Almost all the data types are correct. Only the date and user_created column need to be changed. Also there are a lot of missing values within the data, so we need to explore it later.

In [None]:
df['date'] = pd.to_datetime(df['date'],format='%Y-%m-%d %H:%M:%S')
df['user_created'] = pd.to_datetime(df['user_created'], format='%Y-%m-%d %H:%M:%S')

In [None]:
print("So right now, we currently know that:\n")
print("Number of tweets: {}\n".format(df.shape[0]))
print("Number of users: {}\n".format(df.user_name.nunique()))
print("Users with more than 100K followers: {}\n".format(df[df['user_followers']>100000].user_name.nunique()))
print("Number of verified users: {}\n".format(df[df['user_verified']==True].user_name.nunique()))

# **Knowing more about the data**

In [None]:
def plot_count(x,df,title,xlabel,ylabel):
    figure(figsize=(20, 6))
    sns.set_style("whitegrid")
    
    total = float(len(df))
    ax = sns.countplot(df[x],order=df[x].value_counts().index[:10])
    for i in ax.patches:
        height = i.get_height()
        ax.text(i.get_x()+i.get_width()/2.,
               height + 3,
               '{:1.2f}%'.format(100*height/total),
               ha="center")
    
    ax.set(title=title, xlabel=xlabel, ylabel=ylabel)
    plt.show()  

In [None]:
plot_count('source',df, "Top 10 Source of Tweet", "Source of Tweets", "Number of Tweets")

The main source of the tweets are Twitter Web App, Android and iPhone.
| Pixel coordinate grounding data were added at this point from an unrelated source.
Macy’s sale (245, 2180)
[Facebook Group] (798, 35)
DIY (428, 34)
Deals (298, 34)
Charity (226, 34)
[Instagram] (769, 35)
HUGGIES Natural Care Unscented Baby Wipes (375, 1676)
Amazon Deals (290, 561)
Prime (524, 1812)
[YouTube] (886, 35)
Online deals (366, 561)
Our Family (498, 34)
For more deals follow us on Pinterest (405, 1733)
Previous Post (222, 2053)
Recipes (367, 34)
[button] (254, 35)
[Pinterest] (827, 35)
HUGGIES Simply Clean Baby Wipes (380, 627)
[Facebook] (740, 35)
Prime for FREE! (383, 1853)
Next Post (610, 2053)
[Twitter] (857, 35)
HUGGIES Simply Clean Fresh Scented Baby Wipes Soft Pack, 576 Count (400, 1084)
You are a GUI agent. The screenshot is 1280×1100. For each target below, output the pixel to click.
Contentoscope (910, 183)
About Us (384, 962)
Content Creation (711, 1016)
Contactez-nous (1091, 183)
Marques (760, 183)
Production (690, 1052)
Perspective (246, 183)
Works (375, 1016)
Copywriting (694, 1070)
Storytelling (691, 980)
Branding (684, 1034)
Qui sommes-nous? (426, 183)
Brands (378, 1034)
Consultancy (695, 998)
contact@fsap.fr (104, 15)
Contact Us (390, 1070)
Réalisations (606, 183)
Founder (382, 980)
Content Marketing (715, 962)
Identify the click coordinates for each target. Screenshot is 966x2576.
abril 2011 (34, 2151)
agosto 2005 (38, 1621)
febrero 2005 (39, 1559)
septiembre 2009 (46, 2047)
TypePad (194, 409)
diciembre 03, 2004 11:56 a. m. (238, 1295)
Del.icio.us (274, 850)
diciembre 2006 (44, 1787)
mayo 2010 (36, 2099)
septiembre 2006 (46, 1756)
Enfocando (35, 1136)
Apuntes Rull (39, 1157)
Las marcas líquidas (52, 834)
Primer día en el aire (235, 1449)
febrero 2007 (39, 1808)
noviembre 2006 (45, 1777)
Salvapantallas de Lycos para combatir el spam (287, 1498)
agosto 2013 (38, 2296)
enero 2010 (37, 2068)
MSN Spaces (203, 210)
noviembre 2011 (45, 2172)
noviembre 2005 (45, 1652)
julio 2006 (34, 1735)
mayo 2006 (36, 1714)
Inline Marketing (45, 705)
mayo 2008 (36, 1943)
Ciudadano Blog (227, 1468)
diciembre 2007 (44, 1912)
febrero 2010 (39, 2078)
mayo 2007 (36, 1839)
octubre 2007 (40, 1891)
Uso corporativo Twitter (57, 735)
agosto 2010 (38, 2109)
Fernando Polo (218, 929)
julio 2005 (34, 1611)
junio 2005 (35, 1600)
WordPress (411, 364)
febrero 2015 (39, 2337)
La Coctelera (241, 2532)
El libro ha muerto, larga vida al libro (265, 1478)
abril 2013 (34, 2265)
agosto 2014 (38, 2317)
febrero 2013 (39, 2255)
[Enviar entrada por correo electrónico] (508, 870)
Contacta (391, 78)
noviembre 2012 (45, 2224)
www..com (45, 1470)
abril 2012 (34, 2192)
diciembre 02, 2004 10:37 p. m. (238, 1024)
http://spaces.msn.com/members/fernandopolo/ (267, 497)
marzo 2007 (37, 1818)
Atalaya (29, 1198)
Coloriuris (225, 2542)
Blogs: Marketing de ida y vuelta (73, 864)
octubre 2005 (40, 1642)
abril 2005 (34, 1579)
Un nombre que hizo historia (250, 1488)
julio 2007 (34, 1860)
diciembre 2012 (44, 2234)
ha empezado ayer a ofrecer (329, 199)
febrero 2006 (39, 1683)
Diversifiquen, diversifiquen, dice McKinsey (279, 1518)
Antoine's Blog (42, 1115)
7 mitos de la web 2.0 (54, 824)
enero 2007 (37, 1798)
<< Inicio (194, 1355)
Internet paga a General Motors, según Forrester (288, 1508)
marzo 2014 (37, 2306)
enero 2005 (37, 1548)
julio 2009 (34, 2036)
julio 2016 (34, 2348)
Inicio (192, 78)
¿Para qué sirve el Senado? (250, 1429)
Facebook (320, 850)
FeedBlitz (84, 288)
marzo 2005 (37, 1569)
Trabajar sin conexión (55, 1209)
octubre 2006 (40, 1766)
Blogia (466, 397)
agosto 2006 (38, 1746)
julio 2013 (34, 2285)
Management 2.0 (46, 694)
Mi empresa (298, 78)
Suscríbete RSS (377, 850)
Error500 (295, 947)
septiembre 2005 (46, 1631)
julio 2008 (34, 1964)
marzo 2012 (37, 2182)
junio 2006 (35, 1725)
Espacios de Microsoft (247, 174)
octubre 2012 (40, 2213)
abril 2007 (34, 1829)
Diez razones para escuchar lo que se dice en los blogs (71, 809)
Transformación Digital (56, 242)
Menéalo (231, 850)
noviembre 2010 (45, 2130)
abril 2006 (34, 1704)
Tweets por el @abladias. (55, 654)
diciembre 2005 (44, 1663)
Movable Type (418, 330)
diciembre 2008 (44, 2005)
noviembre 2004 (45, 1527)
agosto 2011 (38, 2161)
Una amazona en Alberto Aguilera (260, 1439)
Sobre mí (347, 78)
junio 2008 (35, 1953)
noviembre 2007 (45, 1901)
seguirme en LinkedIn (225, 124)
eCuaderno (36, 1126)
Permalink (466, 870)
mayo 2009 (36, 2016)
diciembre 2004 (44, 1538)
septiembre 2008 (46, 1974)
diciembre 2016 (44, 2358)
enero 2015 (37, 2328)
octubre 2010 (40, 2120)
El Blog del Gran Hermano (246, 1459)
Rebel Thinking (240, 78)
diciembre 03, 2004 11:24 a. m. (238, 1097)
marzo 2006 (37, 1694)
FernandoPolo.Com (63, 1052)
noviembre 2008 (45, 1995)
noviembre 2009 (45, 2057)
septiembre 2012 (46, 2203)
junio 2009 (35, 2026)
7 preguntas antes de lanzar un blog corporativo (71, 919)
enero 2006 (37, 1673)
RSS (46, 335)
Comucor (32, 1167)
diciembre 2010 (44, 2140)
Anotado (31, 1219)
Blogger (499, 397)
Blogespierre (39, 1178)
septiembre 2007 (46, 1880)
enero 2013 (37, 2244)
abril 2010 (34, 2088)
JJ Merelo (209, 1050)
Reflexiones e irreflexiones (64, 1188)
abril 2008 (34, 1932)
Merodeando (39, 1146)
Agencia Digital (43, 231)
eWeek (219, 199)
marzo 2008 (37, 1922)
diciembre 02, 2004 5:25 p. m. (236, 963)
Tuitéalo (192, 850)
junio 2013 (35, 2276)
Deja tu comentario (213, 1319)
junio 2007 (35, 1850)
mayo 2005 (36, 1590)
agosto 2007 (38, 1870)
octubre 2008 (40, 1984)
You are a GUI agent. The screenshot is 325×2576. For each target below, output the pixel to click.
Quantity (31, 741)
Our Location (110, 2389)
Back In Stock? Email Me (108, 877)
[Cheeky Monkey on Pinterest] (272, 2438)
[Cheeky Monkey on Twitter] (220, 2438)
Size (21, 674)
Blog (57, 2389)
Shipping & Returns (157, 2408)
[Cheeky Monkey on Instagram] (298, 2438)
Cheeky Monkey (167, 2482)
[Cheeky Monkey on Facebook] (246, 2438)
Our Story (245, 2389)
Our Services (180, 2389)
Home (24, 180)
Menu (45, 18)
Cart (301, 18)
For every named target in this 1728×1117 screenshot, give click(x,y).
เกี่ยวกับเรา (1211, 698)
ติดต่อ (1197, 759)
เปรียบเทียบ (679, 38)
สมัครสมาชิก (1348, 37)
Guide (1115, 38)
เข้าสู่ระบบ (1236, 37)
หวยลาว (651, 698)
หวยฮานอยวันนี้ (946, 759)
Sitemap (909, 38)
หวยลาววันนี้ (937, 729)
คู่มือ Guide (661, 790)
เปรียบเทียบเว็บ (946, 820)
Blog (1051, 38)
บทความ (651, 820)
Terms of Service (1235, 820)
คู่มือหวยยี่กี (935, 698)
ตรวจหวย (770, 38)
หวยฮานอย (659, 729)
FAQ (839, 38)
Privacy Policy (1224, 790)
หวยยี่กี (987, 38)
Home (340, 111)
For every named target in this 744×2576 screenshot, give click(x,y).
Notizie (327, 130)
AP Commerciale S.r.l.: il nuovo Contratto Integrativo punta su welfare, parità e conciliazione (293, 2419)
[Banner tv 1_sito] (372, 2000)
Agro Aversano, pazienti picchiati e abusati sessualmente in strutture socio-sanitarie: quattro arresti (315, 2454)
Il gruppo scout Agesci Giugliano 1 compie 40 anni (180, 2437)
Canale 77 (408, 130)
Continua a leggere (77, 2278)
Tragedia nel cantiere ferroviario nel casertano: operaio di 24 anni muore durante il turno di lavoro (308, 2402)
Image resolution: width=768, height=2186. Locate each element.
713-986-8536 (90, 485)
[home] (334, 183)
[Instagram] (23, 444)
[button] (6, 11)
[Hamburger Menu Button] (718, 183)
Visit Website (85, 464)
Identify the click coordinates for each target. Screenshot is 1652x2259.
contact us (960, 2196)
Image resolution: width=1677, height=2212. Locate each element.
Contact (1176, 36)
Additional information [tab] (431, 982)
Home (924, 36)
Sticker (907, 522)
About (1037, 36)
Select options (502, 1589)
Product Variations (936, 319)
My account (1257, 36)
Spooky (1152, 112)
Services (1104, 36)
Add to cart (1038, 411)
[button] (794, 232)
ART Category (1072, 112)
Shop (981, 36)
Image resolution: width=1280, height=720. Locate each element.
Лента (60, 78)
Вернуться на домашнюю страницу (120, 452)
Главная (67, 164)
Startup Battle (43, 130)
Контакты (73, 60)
Web App leads with more than 40000 tweets, Android with a little less than 30000 tweets then followed by iPhone with a little more than 25000. The other platform consist of TweetDeck, Hootsuite Inc., iPad, etc with no more than 10000 tweets each.

In [None]:
plot_count('user_location',df, "Top 10 User Locations", "Tweets Locations", "Number of Tweets")

Here are the location of every Covid-19 related tweet. Most of the tweets are from India, United States, United Kingdom and Australia.

In [None]:
df['year'] = df['date'].dt.year
df['month'] = df['date'].dt.month
df['day'] = df['date'].dt.day
df['dayofweek'] = df['date'].dt.dayofweek
df['hour'] = df['date'].dt.hour
df['dateonly'] = df['date'].dt.date

In [None]:
figure(figsize=(20,6))
sns.set_style("whitegrid")

agg_df = df.groupby(["dateonly"])["text"].count().reset_index()
agg_df.columns = ["dateonly", "count"]

ax = sns.lineplot(x=agg_df["dateonly"], y=agg_df['count'], data=agg_df)
plt.xticks(rotation=90)
ax.set(title="Tweet Count",xlabel="Date",ylabel="Count")

plt.show()

In [None]:
plot_count("dayofweek", df, "Number of Tweets by Day", "Day", "Count")

In [None]:
plot_count("hour", df, "Number of Tweets by Hour", "Hour", "Count")

# **A Look at the missing data**

In [None]:
figure(figsize=(20,6))
miss = pd.DataFrame(df.isnull().sum())

ax = sns.barplot(miss[0], miss.index)
ax.set(title="Missing Data", xlabel="Number of Missing Data")
plt.show()

Now we know that the missing data originates from hastags, user_description and user_location.